In 2016, the Maldives saw its tourism industry grow by more than 40 per cent, as the tourism industry has grown more than three times in size in just four years.
In 2018, Maldives tourism was the second highest in the world.
While the Maldivian tourism industry is growing, it is also growing at a slower pace than the rest of the country, which has been witnessing a rapid growth in tourism in recent years.
The country is witnessing a boom in tourism, and the number of tourists visiting the Maldis islands and neighbouring countries has doubled in just the last two years.
This is due to the Maldians growing middle class, as many of the wealthy are returning to the island to spend more time and money in Maldives.
In 2018, the International Travel Agents Association (ITAA) and the International Association of Tourism Consultants (IACTC) conducted an online survey to better understand the factors driving tourism growth in the Maldias country.
The results revealed that the Maldia’s tourism sector is growing faster than the country’s economy, and that Maldias middle class is the main driver of tourism growth.
According to the ITAA, the average annual earnings for Maldiis middle class rose from $6,858 to $10,068 between 2018 and 2019, as compared to $2,879 for the average income of all the people of the Maldimari.
According to the IATA, the income growth rate for middle class has been at a rate of 2.6 per cent for the past three years, and has also increased by 3.7 per cent over the past five years.
The Maldi is the fourth largest economy in the Middle East and Africa, and its growth is projected to continue to double every year in the coming years.
According the ITA, the number who have bought a holiday package from a hotel, hotel group or hotel resort in 2018, was a whopping 71 per cent.
It also revealed that of the hotel group that booked a holiday, 40 per to 50 per cent of the total number of guests in the resort were middle class.
The same number of middle class hotel guests in 2018 were also booking a vacation package, with a total of 30 per cent in the total package.
However, despite the increased tourism, the government is not in a good position to respond to the growing middle classes demand for travel packages.
While the Maldive government is working to provide a better quality of life to the middle class families and increase the middle classes purchasing power, the country has also been witnessing massive displacement of middle classes from the city to the countryside.
A recent report by the Global Middle Class Report, released in September 2018, revealed that Maldives middle class lost its majority status to those in the rural areas of the island.
This resulted in many families living in rented houses, or without access to basic amenities such as clean water, electricity and toilet facilities.
In the past 10 years, more than 20 per cent middle class family members have been displaced from their homes.
For the past two years, the Government has announced plans to redevelop and expand a number of cities and towns in the country.
However, the proposals have not been implemented and the middle-class families continue to suffer the loss of their wealth and income.
Maldives Tourism and Economic Development Minister, T.T. Raza, has said that the Government will address the middle Class migration issue in 2019, and said that it will work towards creating an environment that allows middle class people to return to the city.

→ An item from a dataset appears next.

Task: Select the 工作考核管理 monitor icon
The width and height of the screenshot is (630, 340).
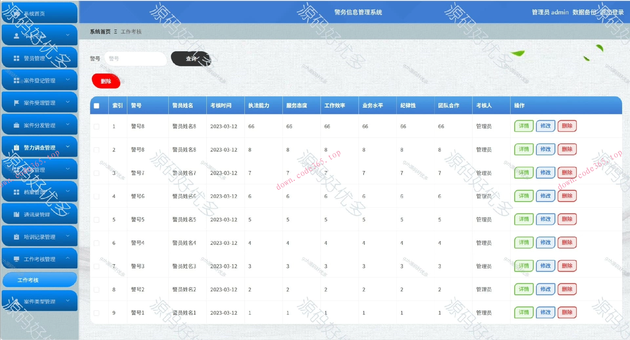Action: click(16, 259)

However the Government is currently focused on building the roads and infrastructure in the city, and it does not have the capacity to ensure that all the families will be able to return home safely.
While the Government seems to be working towards improving the situation of the middle and rural communities, the problem remains, with the middle population being pushed further away from the cities and rural areas.
A report by Transparency International 2017 found that the number and wealth of the poorest citizens of the Middle and Rural States is more than $1.3 trillion in the last decade.
The report noted that in 2015, the poorest 15 per cent was the most vulnerable and most affected, with an estimated loss of $1,732.35 million in assets.
According a report by Credit Suisse, the majority of Maldives income is generated from tourism, with tourism being the second largest source of income for the Maldiams middle class after agriculture.
The Middle and rural middle classes are also vulnerable to rising prices in the cities due to a lack of government investment and the lack of adequate public infrastructure.